45 ErbB2 overexpression affects tamoxifen efficacy in the adjuvant treatment of node negative operable breast cancer patients

Abstract

Aim To study retrospectively the interaction between ErbB2 overexpression and adjuvant tamoxifen in node negative breast cancer patients (pts) entered into the controlled clinical trial GUN-I (Lancet 1988, ii: 1095) Patients and Methods ErbB2 was evaluated by immunohistochemistry in 150 out of 173 pts who had been randomly assigned to 2-year adjuvant tamoxifen (TM) (n. = 90) or no further therapy (n. = 60). ErbB2 was defined positive if more than 10% of cells showed specific membrane staining.
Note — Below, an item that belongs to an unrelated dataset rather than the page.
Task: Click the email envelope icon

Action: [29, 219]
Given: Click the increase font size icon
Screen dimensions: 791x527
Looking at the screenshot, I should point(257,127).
Results As of November 30, 1994, median follow up is 12 years. ErbB2 was overexpressed in 44/l50pts (29.3%). The addition of ErbB2 to a multivariate Cox model, containing age, menopausal status, tumor size, nuclear grade and treatment as covariates, was not statistically significant, while the addition of first order interaction between ErbB2 and TM was statistically significant both for DFS and OAS; the same result was obtained also when the basal model contained estrogen receptor (ER) and ER-TM interaction. Indeed, adjuvant tamoxifen significantly prolonged DFS ( P = 0.0009) and OAS ( P = 0.03) only among ErbB2 negative cases, while no difference was observed in ErbB2 positive cases both for DFS ( P = 0.22) and for OAS ( P = 0.12). Dr. De Laurentiis is recipient of an AIRC fellowship.